== Entries shown ==

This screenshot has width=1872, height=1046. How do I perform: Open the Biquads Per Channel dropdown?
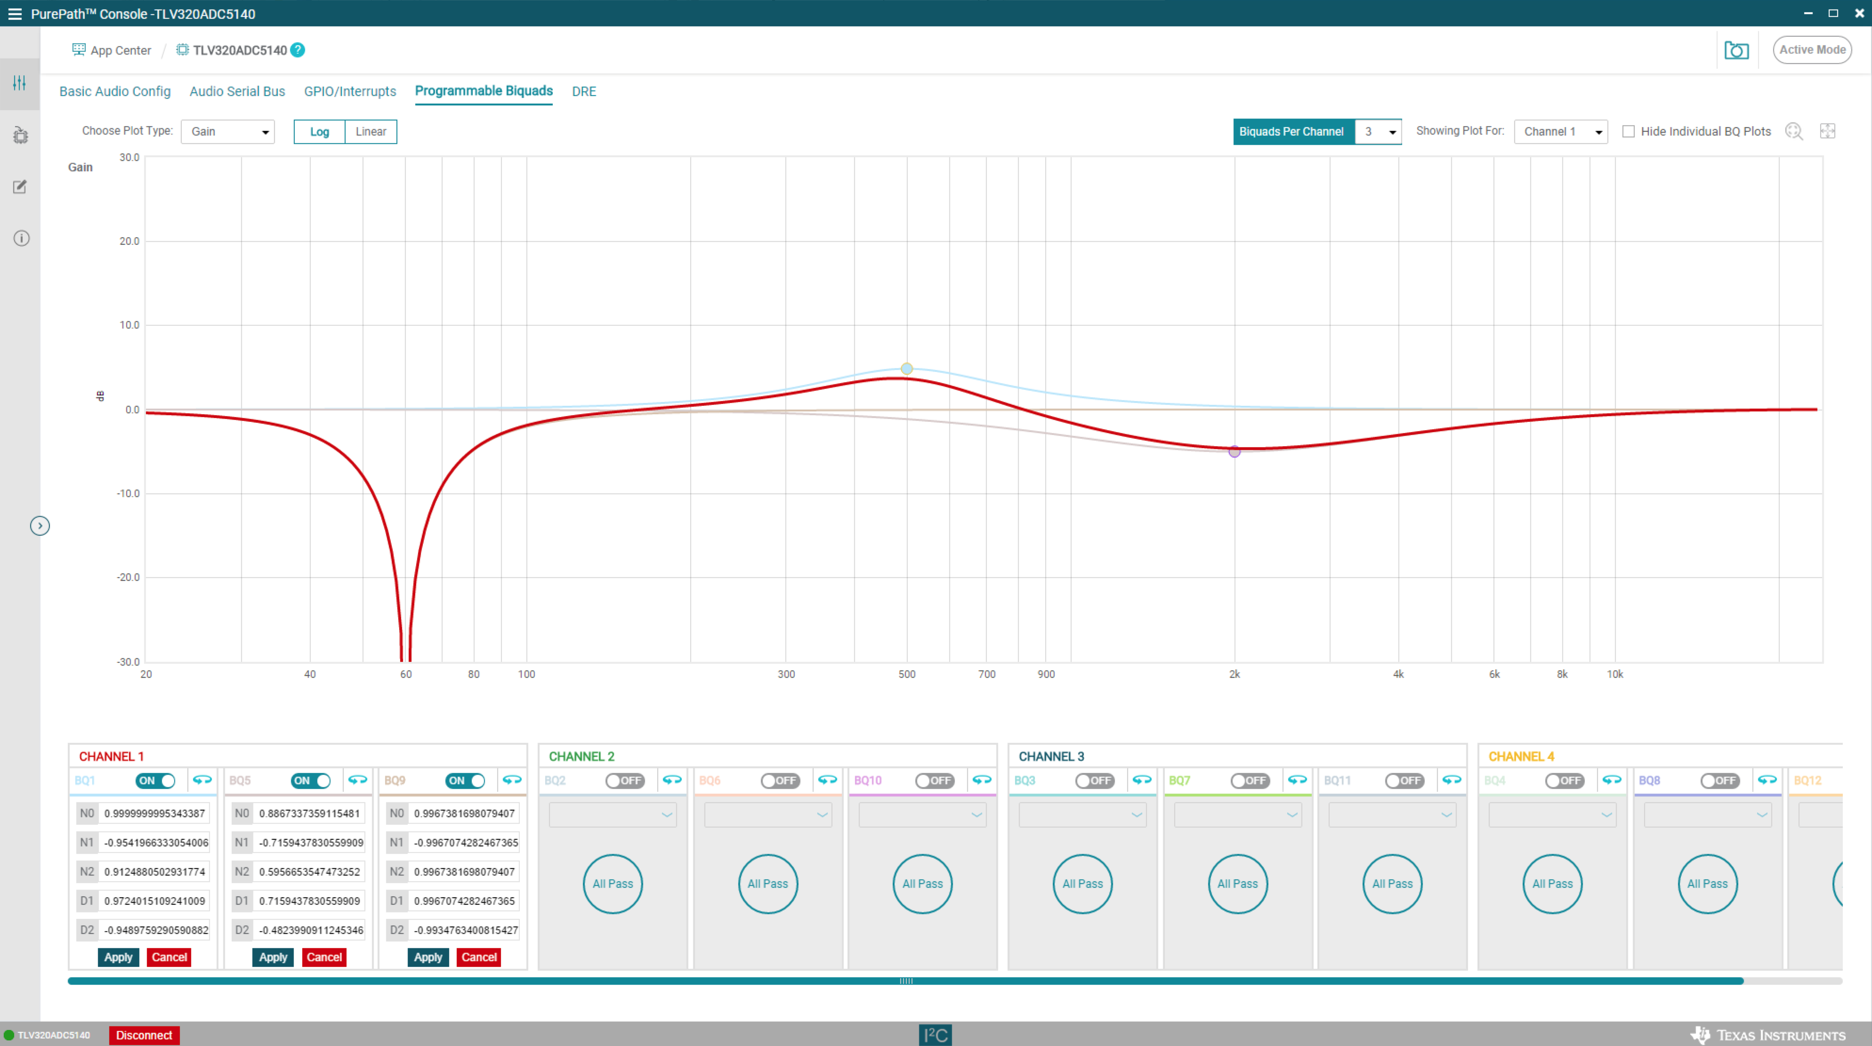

===
== Entries shown ==

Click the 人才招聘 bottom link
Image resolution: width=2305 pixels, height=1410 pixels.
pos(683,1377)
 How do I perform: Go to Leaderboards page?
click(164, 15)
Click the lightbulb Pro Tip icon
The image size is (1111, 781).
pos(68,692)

===
== Entries shown ==

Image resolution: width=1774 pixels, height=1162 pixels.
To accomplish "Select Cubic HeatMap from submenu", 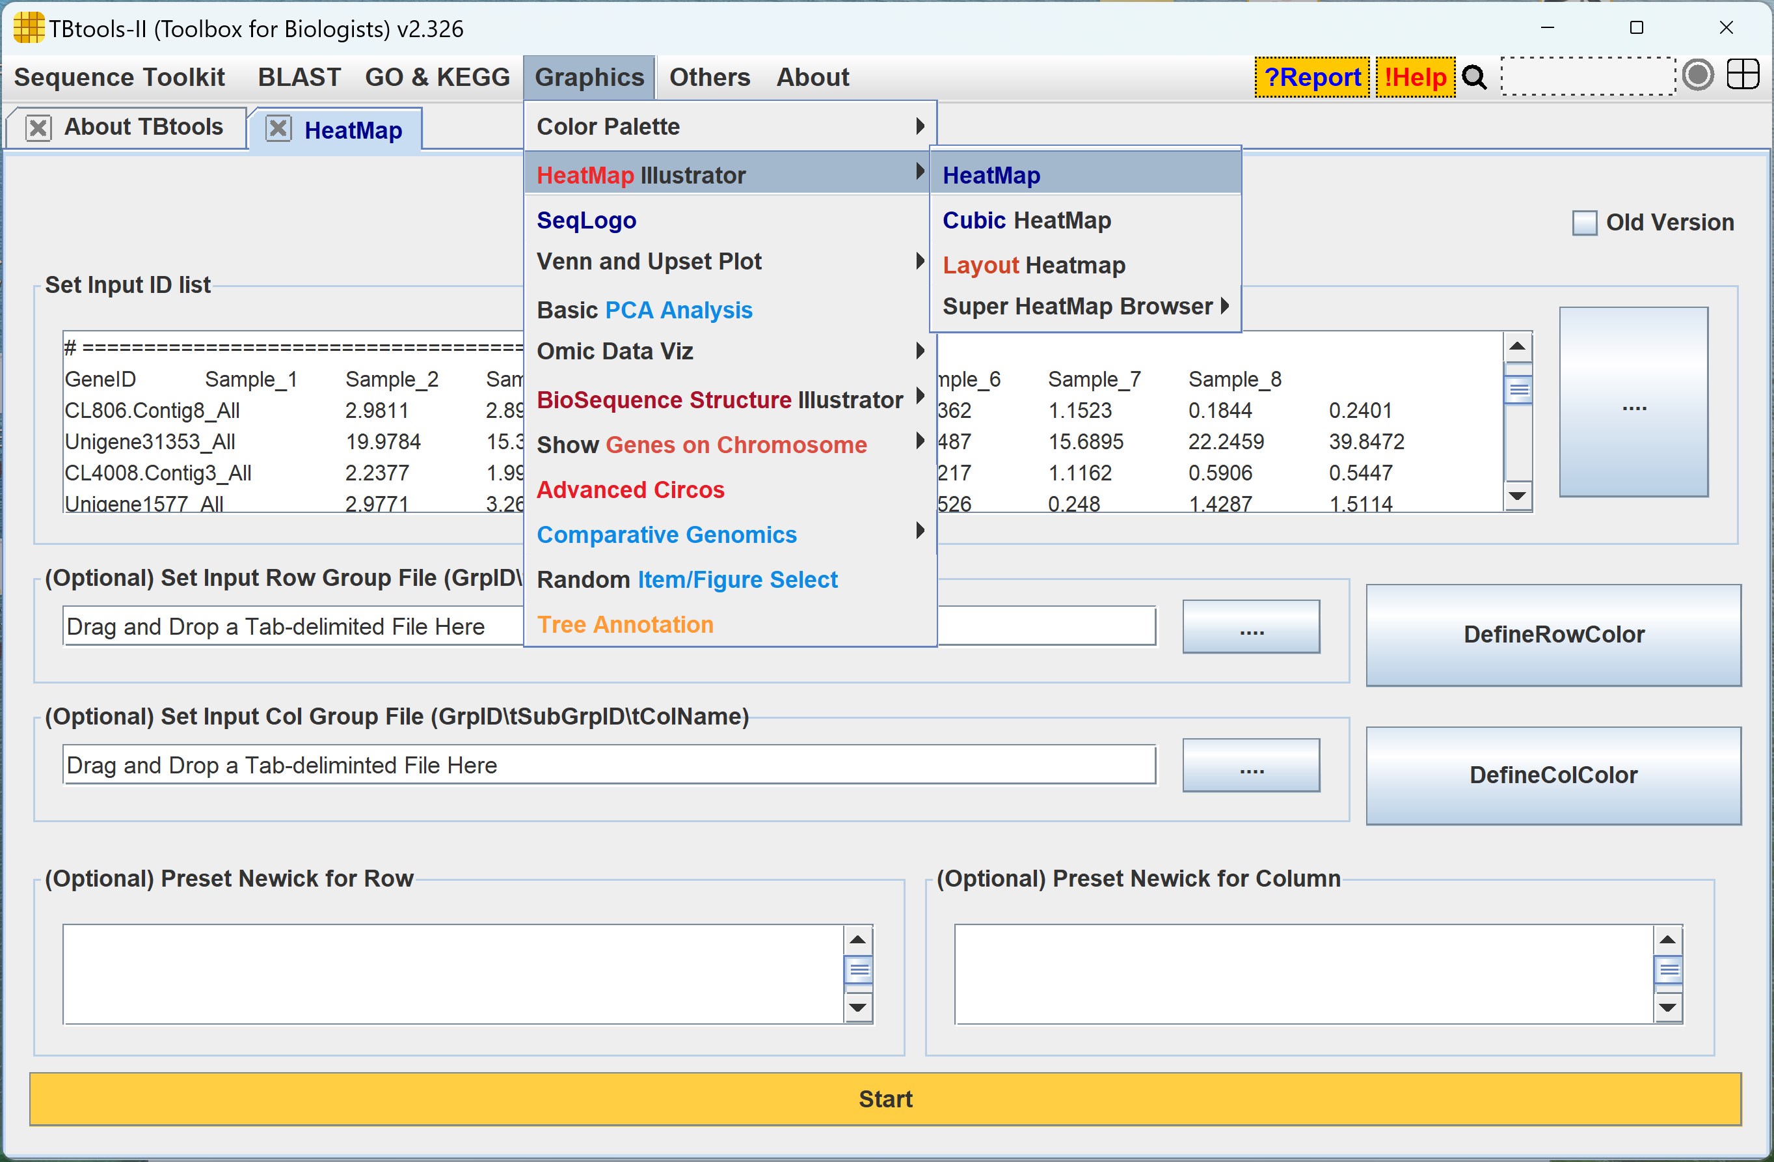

===

Rewrite the part that opens with the line containing "Image resolution: width=1774" and closes with the line containing "Cubic HeatMap from", putting "side menu" wherever "submenu" appears and keeping everything else the same. Give only those lines, and leave the pictures out.

Result below:
Image resolution: width=1774 pixels, height=1162 pixels.
To accomplish "Select Cubic HeatMap from side menu", 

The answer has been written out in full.